Making Root Unprivileged

Mitigate the damage of setuid root exploits on your system by removing root's privilege.

The wrapper locks itself into secure_noroot and secure_nosuidfixup mode using the prctl() system call. Then, it executes its first argument (ssh), passing the remaining arguments to the newly executed program, ssh. Compile capwrap, and copy it into /sbin:

# gcc -o capwrap capwrap.c -lcap
# cp capwrap /sbin/

Then, edit /etc/init.d/sshd to execute capwrap. Find the start() function, and place /sbin/capwrap in front of the line that actually executes sshd. That line then becomes:

/sbin/capwrap $SSHD $OPTIONS && success || failure

Of course, sshd will require some privilege to change userid and groupid among other things. Being lazy, for now, just set all capabilities using the command:

hallyn@kvm# setcap all=ei /usr/sbin/sshd

If you try restarting sshd right now, you'll be met with a silent failure. Instead, try this to start it by hand and see debugging output:

hallyn@kvm# /etc/init.d/sshd stop
hallyn@kvm# /sbin/capwrap /usr/sbin/sshd -Dd

Among other things, you'll see:

debug1: permanently_set_uid: 74/74
permanently_set_uid: was able to restore old [e]gid

sshd is complaining that it is able to restore its uid after switching to uid 74 (the ssh userid). This is problematic. Because you locked ssh into nosuid_fixup mode, switching from uid 0 to a non-0 uid does not clear out pE automatically. This means the process keeps CAP_SETUID and CAP_SETGID, so it is able to reset itsuid to 0 at any time.

The right solution is to modify the sshd source to separate the privilege handling from the userid handling. But, for this experiment, let's just stop sshd from complaining! It is wrong, but perhaps not quite as bad as it seems, because when sshd executes the user's login shell, pP and pE will be recalculated anyway.

Download opensshd_caps.patch (see Resources), and use the following steps to apply the above patch:

# yum install audit-libs-devel tcp_wrappers-devel libedit-devel
# yumdownloader --source openssh
# rpm -i openssh-*.rpm
# cd /root/rpmbuild/
# rpmbuild -bc SPECS/openssh*
# cd BUILD/openssh-*/
# patch < /usr/src/opensshd_caps.patch
# make && make install
# setcap all=ei /usr/sbin/sshd
# /etc/init.d/sshd start

Now ssh in as root, and use capsh to print your capability status:

root@kvm# /sbin/capsh --print
Current: =
Bounding set =(full set of capabilities)
Securebits: 057/0x2f
secure-noroot: yes (locked)
secure-no-suid-fixup: yes (locked)
secure-keep-caps: no (unlocked)

SSH logins are locked in secure-noroot and secure-nosuid-fixup.
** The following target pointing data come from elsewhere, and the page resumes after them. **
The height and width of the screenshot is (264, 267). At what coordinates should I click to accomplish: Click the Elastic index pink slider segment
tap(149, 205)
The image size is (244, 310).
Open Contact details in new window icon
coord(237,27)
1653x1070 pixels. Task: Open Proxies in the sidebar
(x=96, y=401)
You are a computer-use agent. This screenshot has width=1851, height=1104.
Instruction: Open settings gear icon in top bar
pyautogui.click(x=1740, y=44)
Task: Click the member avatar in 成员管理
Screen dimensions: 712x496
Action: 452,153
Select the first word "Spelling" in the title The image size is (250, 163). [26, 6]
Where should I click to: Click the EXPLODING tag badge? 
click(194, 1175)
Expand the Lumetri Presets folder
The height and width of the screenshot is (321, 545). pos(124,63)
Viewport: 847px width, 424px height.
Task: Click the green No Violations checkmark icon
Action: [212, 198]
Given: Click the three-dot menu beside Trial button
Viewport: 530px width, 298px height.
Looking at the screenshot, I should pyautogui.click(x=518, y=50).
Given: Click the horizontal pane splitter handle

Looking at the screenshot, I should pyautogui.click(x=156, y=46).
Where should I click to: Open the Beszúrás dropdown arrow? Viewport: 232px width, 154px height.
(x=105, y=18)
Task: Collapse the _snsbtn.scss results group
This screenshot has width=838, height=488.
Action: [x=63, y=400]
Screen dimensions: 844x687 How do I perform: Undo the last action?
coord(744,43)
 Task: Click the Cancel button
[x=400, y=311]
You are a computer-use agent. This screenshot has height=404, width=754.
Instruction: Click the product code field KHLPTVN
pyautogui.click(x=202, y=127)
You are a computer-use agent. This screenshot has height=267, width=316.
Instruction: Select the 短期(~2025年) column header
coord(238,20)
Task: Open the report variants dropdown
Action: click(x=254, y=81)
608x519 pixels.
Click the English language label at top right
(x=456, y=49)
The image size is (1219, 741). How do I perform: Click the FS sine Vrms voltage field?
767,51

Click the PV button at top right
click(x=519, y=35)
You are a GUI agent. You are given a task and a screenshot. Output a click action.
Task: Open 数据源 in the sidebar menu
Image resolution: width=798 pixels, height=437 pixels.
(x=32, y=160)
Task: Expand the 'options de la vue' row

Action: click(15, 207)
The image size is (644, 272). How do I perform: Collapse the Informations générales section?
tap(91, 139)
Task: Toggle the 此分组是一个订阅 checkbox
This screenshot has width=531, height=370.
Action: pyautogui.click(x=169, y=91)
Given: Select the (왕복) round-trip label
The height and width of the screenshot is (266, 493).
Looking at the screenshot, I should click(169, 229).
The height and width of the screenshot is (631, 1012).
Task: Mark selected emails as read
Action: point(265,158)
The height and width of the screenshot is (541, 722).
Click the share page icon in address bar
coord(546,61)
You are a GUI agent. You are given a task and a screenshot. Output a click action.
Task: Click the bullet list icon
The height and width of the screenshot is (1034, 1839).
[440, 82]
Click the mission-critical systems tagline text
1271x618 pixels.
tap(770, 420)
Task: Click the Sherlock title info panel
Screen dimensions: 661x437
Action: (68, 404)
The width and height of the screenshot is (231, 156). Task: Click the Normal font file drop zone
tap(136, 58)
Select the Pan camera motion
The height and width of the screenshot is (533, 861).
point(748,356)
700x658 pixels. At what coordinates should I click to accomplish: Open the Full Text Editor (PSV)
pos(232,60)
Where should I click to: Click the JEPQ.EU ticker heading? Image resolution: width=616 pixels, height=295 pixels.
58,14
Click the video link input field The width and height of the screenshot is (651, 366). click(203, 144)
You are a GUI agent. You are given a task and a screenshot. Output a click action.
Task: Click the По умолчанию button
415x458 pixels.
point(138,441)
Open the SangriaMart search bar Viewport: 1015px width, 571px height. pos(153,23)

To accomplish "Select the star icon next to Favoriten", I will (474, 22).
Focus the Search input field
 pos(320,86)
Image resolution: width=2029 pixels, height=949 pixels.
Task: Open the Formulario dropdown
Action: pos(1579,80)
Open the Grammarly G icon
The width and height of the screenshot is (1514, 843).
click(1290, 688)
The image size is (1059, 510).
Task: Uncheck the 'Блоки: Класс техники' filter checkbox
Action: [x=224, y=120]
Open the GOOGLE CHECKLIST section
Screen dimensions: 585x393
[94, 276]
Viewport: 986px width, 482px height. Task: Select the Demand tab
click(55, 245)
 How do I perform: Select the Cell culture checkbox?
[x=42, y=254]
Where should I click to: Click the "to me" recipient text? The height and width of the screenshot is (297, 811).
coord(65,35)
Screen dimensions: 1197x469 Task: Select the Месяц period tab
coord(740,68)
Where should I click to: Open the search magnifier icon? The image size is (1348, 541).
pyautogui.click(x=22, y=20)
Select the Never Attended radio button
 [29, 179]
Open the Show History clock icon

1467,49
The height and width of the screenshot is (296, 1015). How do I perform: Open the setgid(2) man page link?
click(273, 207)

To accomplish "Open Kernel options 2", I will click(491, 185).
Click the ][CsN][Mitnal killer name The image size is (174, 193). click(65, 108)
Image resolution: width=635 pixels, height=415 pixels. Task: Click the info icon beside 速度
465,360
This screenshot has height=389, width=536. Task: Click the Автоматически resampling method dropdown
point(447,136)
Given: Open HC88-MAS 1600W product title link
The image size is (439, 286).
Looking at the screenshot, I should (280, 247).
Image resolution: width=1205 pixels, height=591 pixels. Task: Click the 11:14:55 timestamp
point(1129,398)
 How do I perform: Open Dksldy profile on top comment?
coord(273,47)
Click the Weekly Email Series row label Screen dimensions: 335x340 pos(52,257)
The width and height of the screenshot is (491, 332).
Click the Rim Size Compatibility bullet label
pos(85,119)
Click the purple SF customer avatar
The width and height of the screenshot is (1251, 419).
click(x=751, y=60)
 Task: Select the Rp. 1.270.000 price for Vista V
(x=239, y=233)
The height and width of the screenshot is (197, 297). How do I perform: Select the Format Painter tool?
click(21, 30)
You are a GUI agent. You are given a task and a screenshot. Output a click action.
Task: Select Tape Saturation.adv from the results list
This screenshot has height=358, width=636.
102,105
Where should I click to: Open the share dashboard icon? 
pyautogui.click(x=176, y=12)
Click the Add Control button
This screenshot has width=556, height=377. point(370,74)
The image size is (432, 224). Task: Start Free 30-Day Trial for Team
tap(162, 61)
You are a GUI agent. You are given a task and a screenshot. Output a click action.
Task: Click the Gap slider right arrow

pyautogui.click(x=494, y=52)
Setting Up Administrative Users

The root userid now carries no privileges, but the system still requires administration. That requires privilege. So, let's define several partially privileged users. At login, each will receive inheritable capabilities sufficient to achieve some task. Working out the most useful combinations of capabilities to assign to select users is an interesting exercise, but for now let's focus on three users: netadmin, which can change network settings; useradmin, which can add and delete users, kill their processes and modify their files; and privadmin, which can change file capabilities and users' inheritable capabilities.

Create the users:

# adduser -m privadmin
# passwd privadmin
# adduser -m useradmin
# passwd useradmin
# chown privadmin /etc/security/capability.conf

The new capability.conf file follows:

cap_net_admin netadmin
cap_chown,cap_dac_overide,cap_fowner,cap_kill useradmin
cap_setfcap privadmin
none *

privadmin may set file capabilities (cap_setfcap), so make him the owner of the capabilities.conf file, so he can set pI for users. useradmin can manipulate other users' files and processes. netadmin remains unchanged. (Note, privadmin can give himself whatever privilege he wants. A good audit policy and a limited tool for editing capability.conf would help mitigate that risk.)

You also need to set some inheritable file capabilities on system administration utilities to grant these users privilege. Listing 2 shows a small list to get started. For brevity, let's just assign all capabilities to the inheritable set. You can apply these using the script in Listing 3 using sh admincaplist. Finally, you'll need to let useradmin execute useradd using chmod o+x /usr/sbin/useradd.